I tried a variety of things, so here’s what didn’t actually make a difference:
- Various advanced infill settings
- Infill type (no, gyroid doesn’t solve this at all, though it reduces nozzle banging)
- Top surface layers / thickness (mitigates it somewhat, but it’s an awful lot of extra material)
- Reducing MFR (I tried it anyway, but it’s actually very well tuned in for my material/nozzle/printer combination)
- Changing temperature (same as above, already tuned for these materials but tested anyway with no improvement)
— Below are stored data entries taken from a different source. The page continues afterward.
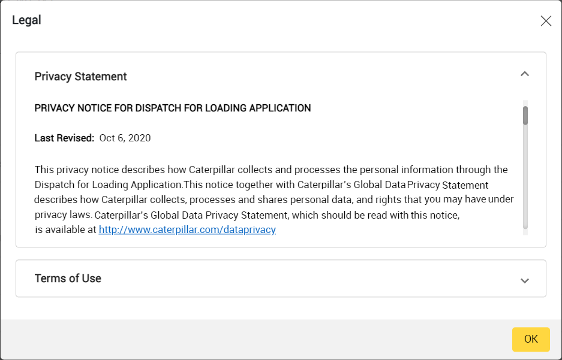This screenshot has height=360, width=562.
Task: Open the caterpillar.com/dataprivacy link
Action: 187,229
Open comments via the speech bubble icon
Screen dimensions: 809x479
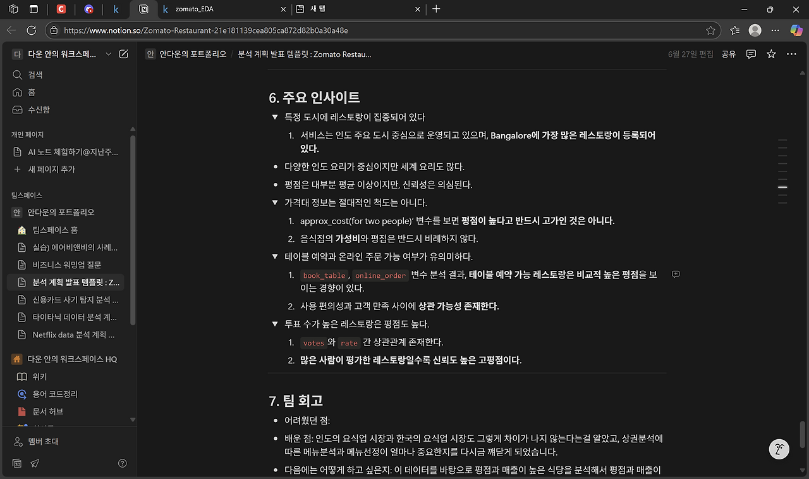tap(750, 54)
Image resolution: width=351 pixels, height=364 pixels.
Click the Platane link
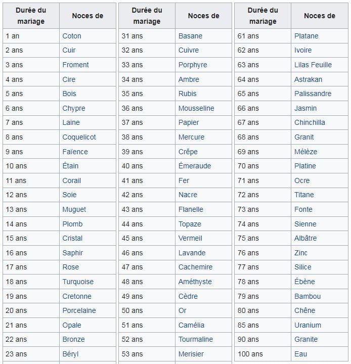point(306,36)
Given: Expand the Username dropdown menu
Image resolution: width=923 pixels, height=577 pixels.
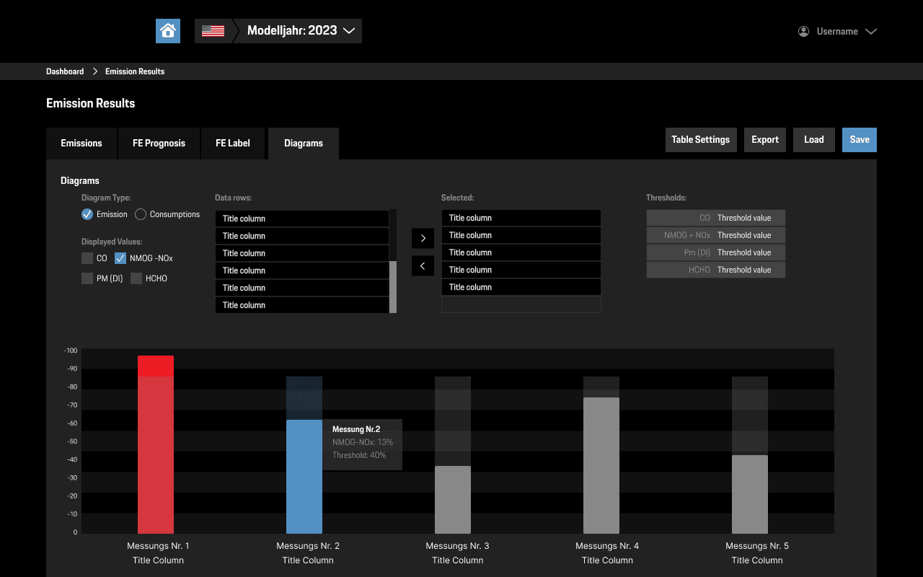Looking at the screenshot, I should pyautogui.click(x=872, y=31).
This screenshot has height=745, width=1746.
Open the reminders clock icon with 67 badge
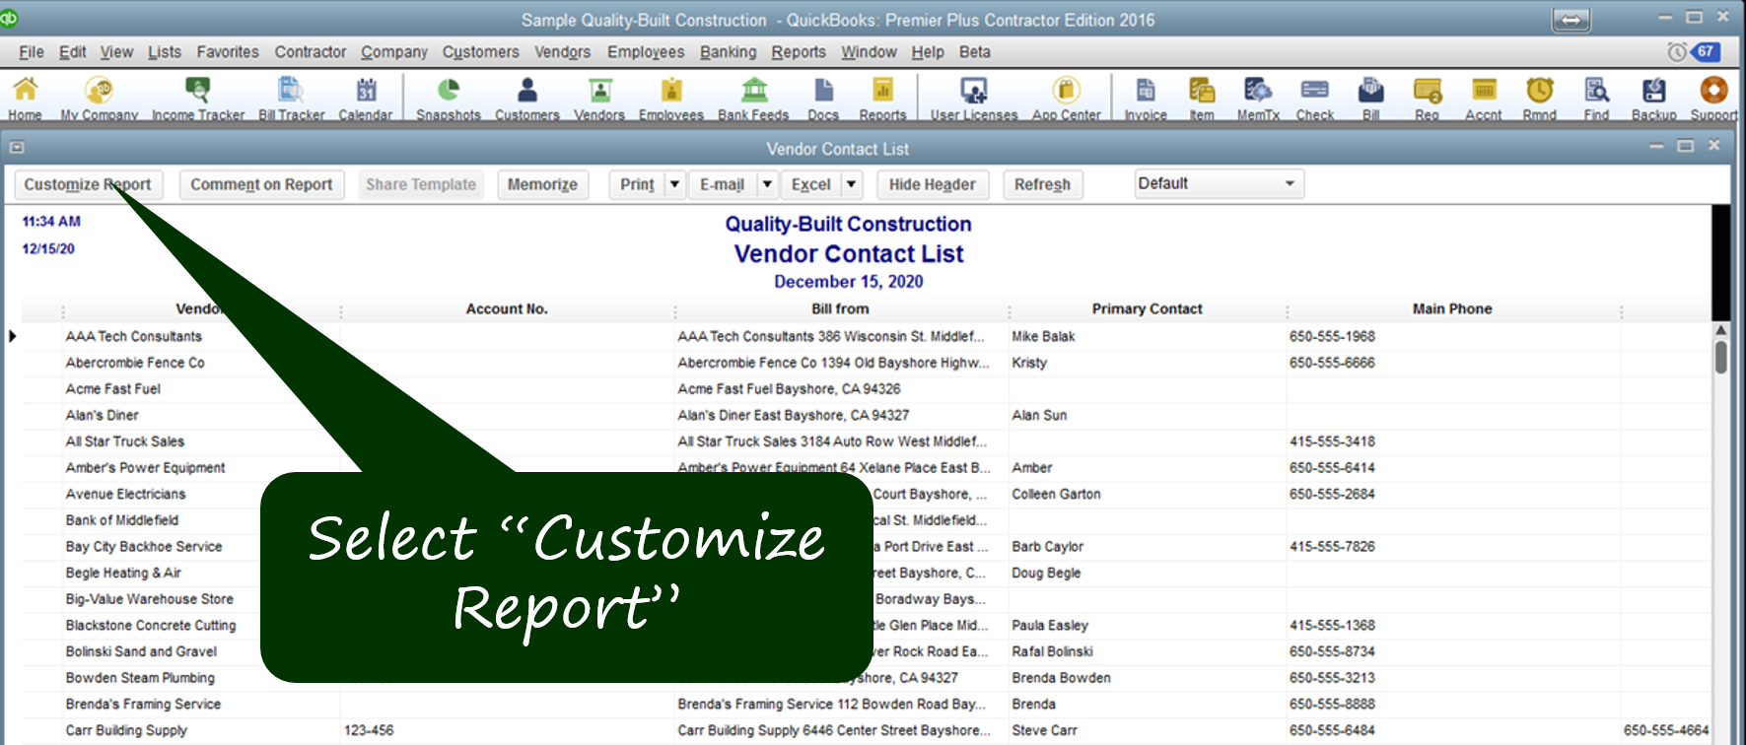click(1694, 51)
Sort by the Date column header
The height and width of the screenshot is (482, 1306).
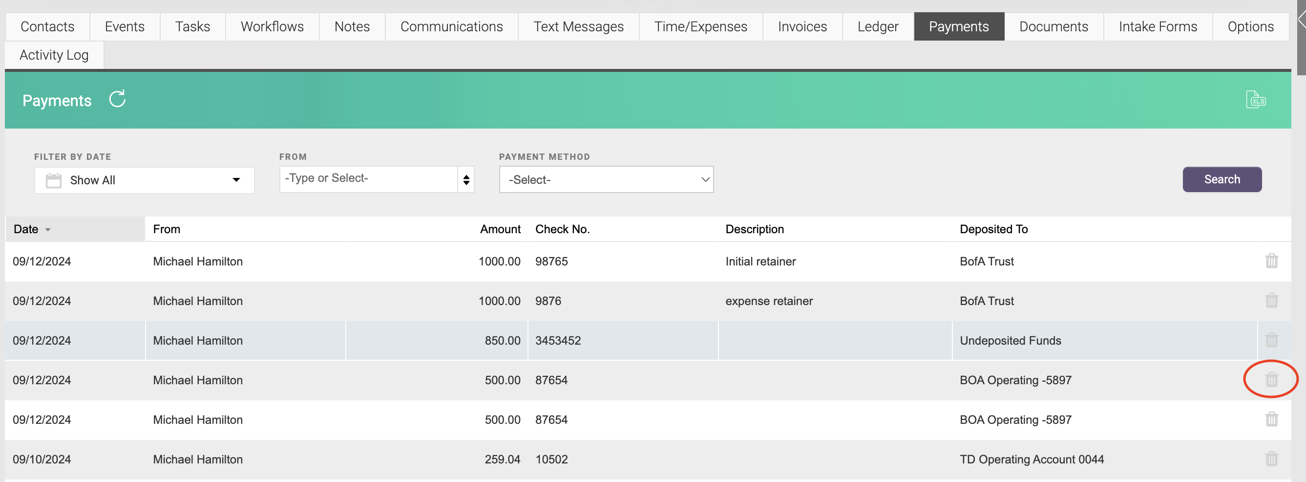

Here’s the version with the fix:
What eventually made the difference was adjusting the internal solid infill speed down from the default 250mm/s to 170mm/s. For some reason, for very organic structures like this wedge, BambuSlicer fails to generate any bridge layers below the top layers. For example, in a standard cube, the very first layer that transitions between sparse infill to solid infill generates a bridge layer, which is printed at a much more appropriate 50mm/s. See slicer screenshot:
For the wedge I printed, it’s basically not printing a bridge transition layer, and instead bridging at the full 270mm/s which obviously results in very poor quality bridges and artifacts which consequently “telegraph” defects even through several top layers. At the shallowest layers where the internal solid infill layers look closest to being actual bridges and not overhangs, the defect is most pronounced.
Note that NO bridge lines are in fact used in the entire part.
(apologies for the slicer switch, for a variety of reasons I use both BambuSlicer and OrcaSlicer, but a standard cube does in fact slice the same in both bits of software)
Here’s what it looks like now - there are virtually no visible defects (I also moved the seam):
The small amounts of waviness in that area are almost certainly just telegraphed VFA, but well within what I’d tolerate for this. I might also just need to bump the solid infill speed lower, but of course that would impact print time pretty significantly (50mm/s will definitely work…but that’s a lot of solid infill time)
So my question is - is there some setting I’m missing that would help BambuSlicer or OrcaSlicer properly generate bridge layers for more organic top shapes like this one? Or is it more of a slicer bug/feature, in which case I might submit a feature/bug request on GitHub? The reduction in internal solid infill is really only a band-aid, since it slows down a lot of other solid infills that do not bridge and in fact do not need to be slowed down.